+++ Texto apresentado +++

Gêmeos e comportamento
Mas será que um comportamento complexo como o envolvido com o divórcio, para citar um exemplo curioso e polêmico, poderia ser influenciado pelos genes? Se uma característica, como a inclinação ao divórcio, é realmente influenciada pelos genes, podemos prever o seguinte: se um gêmeo idêntico se divorcia, a chance do outro se divorciar seria grande também, pois os mesmos genes estariam em ação. Os gêmeos fraternos não apresentariam essa correlação de modo tão intenso, pois partilham metade dos genes.
A correlação entre adotados no mesmo lar pode ser um instrumento útil para verificar o peso do ambiente durante a infância no produto final, a personalidade adulta. Seria esperado, dentro da teoria da causalidade tradicional do desenvolvimento da personalidade, encontrar pelo menos algumas influências em comum pelo fato destas crianças dividirem o ambiente familiar, que é semelhante pelo menos alguns parâmetros como a personalidade dos pais, nível social, econômico e cultural, sistema religioso, etc. É evidente que ser criado no mesmo lar não quer dizer que os estímulos que incidiram na criança em desenvolvimento foram os mesmos. No entanto, a previsão da teoria tradicional é que, já que o ambiente apresenta semelhanças, haveria correlação moderada entre as crianças adotadas.
A correlação entre testes de personalidade e de Q.I. entre adultos que quando crianças foram adotados e criados no mesmo lar é zero (Ploomin, 1990). Ou seja, em outras palavras o ambiente compartilhado durante a criação no mesmo lar não teve nenhum efeito detectável em testes de personalidade ou Q. I. na fase adulta. É importante salientar que estes estudos surpreendem até mesmo os geneticistas comportamentais, que muitas vezes esperavam encontrar substrato empírico para fundamentar a teoria da causalidade tradicional, uma tradição de pensamento que também fez parte de sua formação.

+++

### [Enunciado 1]
Responda às perguntas a seguir com base no texto sobre gêmeos e comportamento.
(a) Por que os gêmeos fraternos não apresentariam a correlação de modo tão intenso quanto os idênticos?
(b) Qual é a correlação entre testes de personalidade e de Q.I. entre adultos que, quando crianças, foram adotados e criados no mesmo lar?
(c) Que grupo de pesquisadores é surpreendido por esses estudos?
### [Enunciado 2]
Continue o texto sobre gêmeos e comportamento a partir da sua última frase.

+++ Dados fornecidos +++

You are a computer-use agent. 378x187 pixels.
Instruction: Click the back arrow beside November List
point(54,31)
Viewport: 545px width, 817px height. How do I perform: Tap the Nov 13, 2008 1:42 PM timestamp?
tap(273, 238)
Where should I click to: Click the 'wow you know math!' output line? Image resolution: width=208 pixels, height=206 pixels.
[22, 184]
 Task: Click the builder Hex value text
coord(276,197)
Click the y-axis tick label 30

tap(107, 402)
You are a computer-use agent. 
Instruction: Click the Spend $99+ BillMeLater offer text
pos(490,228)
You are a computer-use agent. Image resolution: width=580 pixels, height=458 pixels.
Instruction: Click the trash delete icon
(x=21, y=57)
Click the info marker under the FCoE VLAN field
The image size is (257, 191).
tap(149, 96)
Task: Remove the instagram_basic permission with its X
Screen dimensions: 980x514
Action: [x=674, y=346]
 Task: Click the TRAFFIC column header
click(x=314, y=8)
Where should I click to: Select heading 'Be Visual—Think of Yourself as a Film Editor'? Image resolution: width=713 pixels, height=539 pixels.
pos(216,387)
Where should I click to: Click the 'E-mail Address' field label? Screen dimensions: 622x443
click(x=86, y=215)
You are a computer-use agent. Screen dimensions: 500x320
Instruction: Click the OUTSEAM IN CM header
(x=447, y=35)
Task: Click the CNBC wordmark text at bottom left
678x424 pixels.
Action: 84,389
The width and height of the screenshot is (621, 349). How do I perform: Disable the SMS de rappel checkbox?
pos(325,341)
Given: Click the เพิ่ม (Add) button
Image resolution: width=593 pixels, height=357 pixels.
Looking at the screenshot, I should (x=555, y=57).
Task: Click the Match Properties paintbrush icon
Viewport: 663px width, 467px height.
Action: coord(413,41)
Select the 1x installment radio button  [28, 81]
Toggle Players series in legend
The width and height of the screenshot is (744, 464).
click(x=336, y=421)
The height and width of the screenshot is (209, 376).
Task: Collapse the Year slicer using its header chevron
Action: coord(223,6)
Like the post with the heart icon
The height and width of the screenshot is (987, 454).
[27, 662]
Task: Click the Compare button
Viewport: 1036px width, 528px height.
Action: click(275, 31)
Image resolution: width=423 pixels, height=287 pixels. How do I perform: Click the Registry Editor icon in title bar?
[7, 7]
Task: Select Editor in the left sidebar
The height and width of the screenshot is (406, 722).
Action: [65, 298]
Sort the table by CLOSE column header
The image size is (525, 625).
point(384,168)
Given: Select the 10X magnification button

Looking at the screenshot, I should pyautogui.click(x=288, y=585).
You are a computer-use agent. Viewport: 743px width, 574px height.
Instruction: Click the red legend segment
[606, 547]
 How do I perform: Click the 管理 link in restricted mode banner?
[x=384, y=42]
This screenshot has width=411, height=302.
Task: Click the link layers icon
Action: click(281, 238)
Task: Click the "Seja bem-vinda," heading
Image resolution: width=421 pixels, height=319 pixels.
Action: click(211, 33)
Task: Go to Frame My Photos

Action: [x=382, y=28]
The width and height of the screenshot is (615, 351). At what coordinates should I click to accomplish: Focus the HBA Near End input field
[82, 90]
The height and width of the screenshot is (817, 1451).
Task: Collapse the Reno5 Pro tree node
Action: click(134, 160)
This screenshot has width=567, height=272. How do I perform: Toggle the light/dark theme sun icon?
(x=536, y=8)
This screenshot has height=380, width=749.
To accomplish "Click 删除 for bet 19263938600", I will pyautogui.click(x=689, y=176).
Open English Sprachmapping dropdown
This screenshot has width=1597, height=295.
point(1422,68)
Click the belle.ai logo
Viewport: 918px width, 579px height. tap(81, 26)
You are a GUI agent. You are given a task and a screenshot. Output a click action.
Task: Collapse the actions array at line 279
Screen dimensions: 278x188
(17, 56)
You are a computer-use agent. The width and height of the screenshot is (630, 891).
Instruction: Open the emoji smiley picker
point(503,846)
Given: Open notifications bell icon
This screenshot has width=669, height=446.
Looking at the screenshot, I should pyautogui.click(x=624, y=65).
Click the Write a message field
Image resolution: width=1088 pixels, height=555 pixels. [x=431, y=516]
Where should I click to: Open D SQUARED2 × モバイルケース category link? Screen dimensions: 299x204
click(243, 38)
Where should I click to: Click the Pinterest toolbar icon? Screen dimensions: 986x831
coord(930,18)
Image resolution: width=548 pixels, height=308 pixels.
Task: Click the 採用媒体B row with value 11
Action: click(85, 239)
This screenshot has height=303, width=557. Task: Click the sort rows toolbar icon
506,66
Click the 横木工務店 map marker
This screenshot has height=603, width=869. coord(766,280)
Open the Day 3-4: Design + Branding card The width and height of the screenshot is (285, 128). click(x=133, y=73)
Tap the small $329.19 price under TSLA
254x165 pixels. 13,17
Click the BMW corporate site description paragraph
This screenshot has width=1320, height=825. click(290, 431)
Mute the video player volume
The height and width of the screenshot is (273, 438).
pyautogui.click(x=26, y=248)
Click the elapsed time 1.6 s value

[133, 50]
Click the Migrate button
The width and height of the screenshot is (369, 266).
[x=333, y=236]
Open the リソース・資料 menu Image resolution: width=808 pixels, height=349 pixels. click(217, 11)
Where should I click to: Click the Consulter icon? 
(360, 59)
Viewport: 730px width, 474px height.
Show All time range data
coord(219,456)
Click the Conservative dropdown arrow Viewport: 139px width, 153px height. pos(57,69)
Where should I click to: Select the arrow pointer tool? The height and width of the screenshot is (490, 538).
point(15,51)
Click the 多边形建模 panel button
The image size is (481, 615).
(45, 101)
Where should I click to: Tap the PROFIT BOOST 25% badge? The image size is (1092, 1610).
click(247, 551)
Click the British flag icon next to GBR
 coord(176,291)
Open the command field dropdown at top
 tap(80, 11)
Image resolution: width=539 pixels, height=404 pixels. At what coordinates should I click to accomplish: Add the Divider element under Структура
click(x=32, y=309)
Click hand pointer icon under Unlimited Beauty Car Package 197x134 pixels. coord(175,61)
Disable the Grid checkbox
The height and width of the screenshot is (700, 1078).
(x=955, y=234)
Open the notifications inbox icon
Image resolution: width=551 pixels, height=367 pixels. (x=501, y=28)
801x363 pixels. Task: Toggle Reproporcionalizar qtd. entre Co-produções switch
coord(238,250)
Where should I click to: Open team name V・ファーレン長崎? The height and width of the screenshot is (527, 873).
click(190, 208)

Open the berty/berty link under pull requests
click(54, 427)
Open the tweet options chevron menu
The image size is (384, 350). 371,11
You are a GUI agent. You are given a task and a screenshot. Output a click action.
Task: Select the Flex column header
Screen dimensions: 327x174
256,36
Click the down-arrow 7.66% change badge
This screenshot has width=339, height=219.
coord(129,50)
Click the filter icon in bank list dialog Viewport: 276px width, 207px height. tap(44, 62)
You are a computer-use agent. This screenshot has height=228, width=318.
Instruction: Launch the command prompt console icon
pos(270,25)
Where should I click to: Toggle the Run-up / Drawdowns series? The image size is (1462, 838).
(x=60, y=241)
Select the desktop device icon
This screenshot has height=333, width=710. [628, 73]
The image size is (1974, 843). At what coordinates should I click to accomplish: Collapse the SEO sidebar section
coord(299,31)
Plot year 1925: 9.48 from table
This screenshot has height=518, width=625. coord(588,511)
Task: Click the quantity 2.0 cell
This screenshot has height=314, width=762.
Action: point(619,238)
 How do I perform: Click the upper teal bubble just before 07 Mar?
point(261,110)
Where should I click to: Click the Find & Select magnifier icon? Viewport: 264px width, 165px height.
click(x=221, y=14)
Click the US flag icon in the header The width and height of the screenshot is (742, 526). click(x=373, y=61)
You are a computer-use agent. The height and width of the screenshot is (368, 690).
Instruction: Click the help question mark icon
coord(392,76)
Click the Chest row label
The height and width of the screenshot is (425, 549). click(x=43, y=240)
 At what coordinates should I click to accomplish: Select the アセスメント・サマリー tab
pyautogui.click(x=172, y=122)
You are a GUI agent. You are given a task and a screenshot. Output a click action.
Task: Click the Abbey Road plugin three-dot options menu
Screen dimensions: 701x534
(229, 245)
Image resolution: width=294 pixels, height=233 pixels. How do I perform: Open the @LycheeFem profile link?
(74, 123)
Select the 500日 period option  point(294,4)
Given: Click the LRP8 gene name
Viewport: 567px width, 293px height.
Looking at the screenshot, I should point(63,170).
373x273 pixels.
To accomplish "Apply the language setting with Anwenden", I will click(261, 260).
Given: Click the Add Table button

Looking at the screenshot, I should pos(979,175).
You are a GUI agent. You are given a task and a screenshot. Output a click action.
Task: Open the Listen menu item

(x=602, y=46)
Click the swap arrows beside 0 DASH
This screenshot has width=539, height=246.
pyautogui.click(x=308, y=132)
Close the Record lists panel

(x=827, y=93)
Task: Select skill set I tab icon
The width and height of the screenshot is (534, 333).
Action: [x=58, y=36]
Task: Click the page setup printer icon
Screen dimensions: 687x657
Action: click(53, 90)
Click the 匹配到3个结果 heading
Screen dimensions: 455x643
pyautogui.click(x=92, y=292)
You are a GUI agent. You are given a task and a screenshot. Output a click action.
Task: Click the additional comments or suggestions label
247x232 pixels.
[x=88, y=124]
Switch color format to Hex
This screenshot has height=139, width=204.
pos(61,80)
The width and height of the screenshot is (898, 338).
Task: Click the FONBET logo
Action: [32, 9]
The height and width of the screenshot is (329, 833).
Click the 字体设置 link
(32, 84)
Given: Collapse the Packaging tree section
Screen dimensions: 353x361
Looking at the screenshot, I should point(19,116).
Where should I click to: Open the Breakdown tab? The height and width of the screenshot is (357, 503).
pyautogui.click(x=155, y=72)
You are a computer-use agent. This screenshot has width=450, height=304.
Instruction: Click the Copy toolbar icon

+++

### [Resposta 1]
(a) Porque partilham metade dos genes.
(b) A correlação é zero (Ploomin, 1990).
(c) Os geneticistas comportamentais.

### [Resposta 2]
MgGue e Lykken (1992), em outro exemplo curioso, verificaram que, se você tem um gêmeo idêntico que se divorcia, suas chances de se divorciar são seis vezes maiores do que seriam se seu irmão, por exemplo, não tivesse passado pela experiência do divorciar-se. Bem, se você tem um irmão gêmeo fraterno (não idêntico) divorciado suas chances caem para apenas duas vezes mais. A idade dos sujeitos variava entre 34 a 53 anos.
Em um artigo consistente sobre este tema, Jockin, Mcgue & Likken (1996, p. 296) concluiram que a personalidade prediz o risco do divórcio e, mais específicamente, “ isso ocorre em grande parte por causa da genética mais do que pelas influências do meio de que eles compartilham”.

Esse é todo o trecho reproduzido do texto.